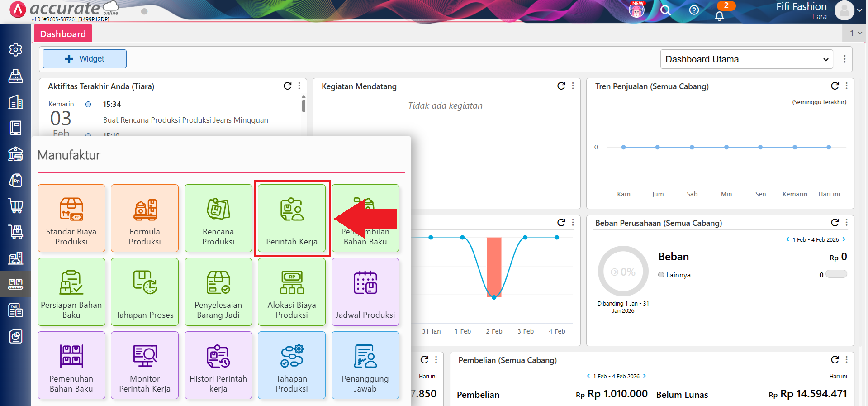Open the Perintah Kerja menu tile
The height and width of the screenshot is (406, 868).
point(292,218)
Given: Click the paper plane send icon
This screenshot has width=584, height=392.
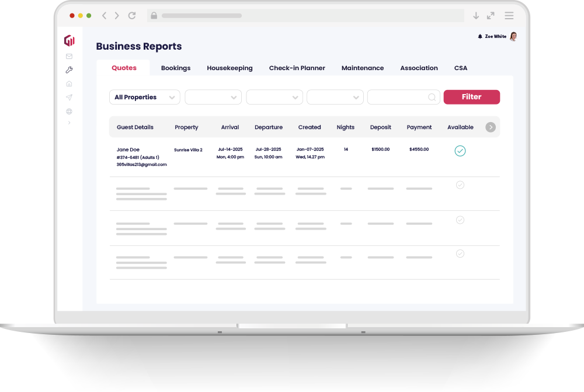Looking at the screenshot, I should click(x=69, y=98).
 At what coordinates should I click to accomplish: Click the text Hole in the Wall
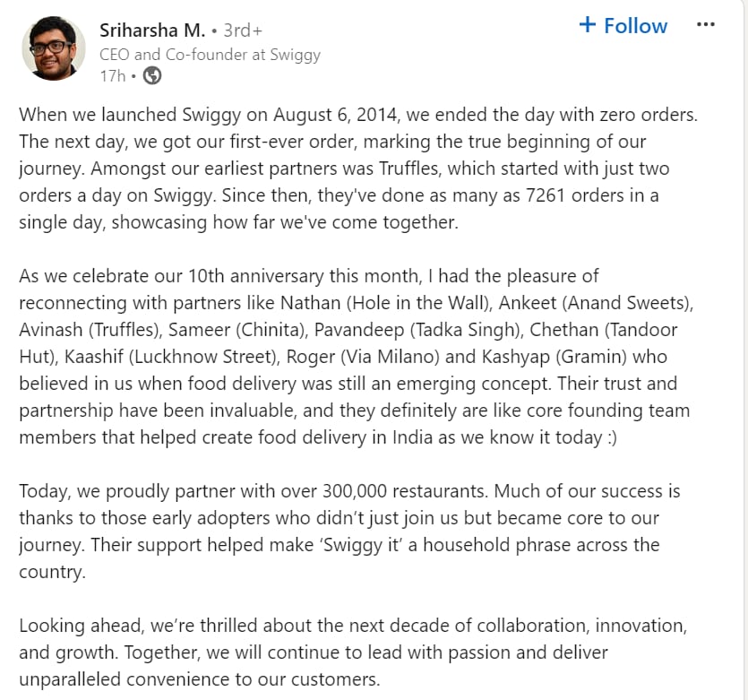coord(388,302)
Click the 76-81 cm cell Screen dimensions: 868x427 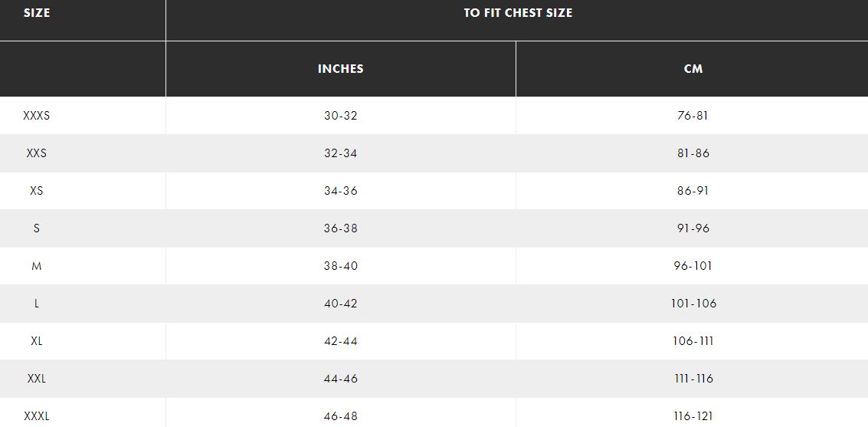693,116
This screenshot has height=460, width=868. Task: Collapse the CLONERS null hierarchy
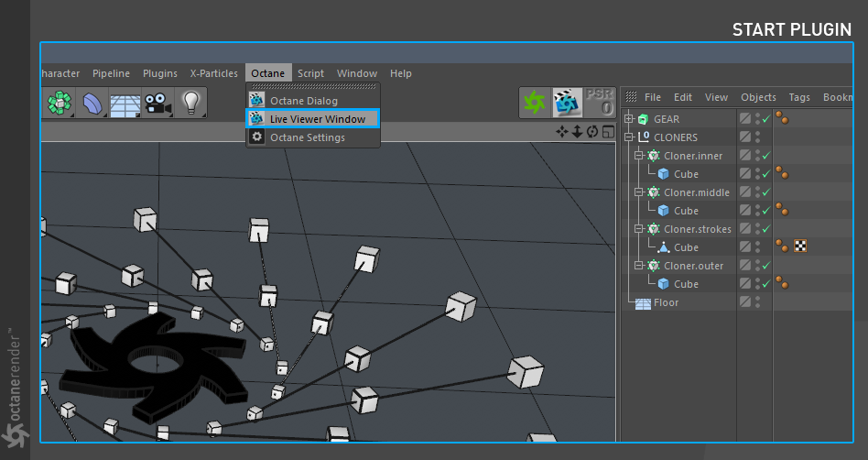(629, 137)
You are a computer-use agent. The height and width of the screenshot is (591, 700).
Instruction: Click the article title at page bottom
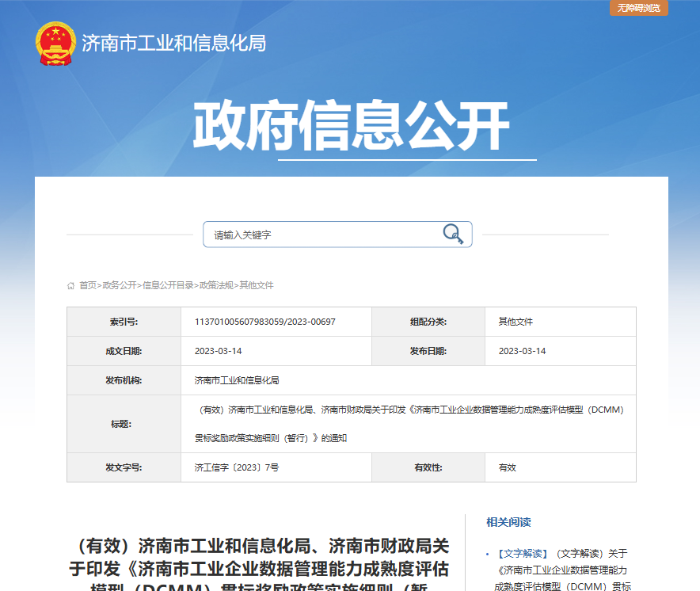coord(262,559)
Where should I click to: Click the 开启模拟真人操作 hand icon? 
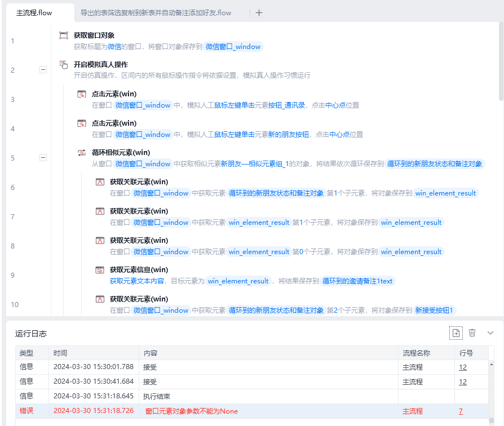click(64, 65)

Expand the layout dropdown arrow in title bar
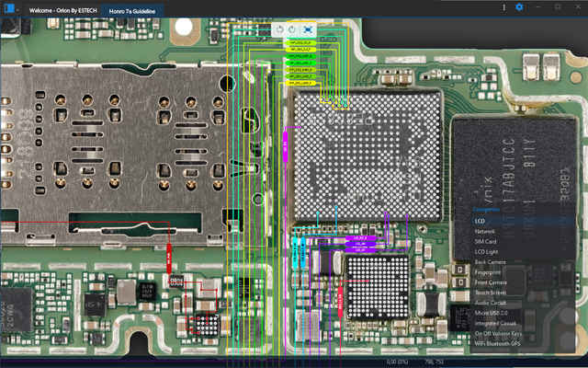(x=18, y=8)
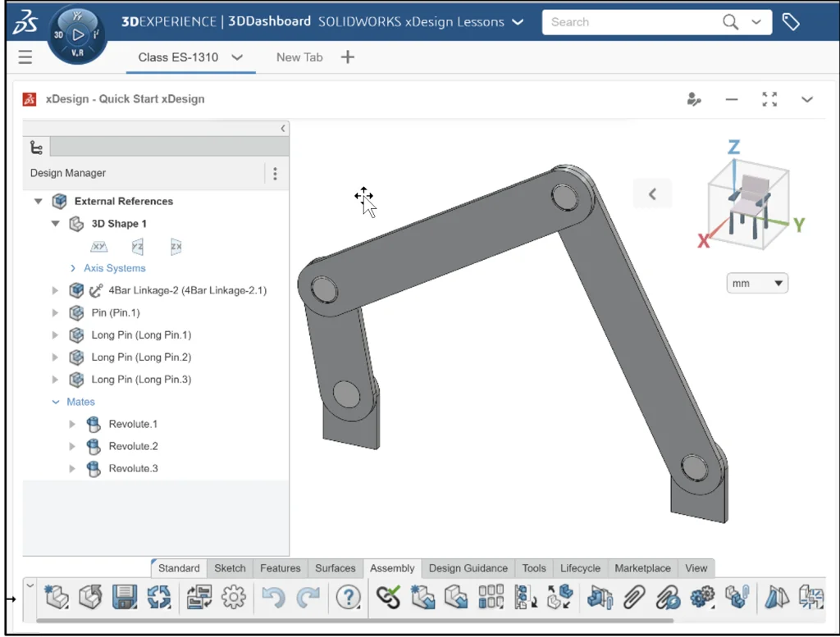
☆ ☆ ☆ ☆
Everything from the line with "Instruction: Click the" through the end of the records is to be repeated exactly. The pictures are not.

Instruction: Click the article title at page bottom
coord(262,559)
Where should I click to: Click the 开启模拟真人操作 hand icon? 
click(64, 65)

Expand the layout dropdown arrow in title bar
(x=18, y=8)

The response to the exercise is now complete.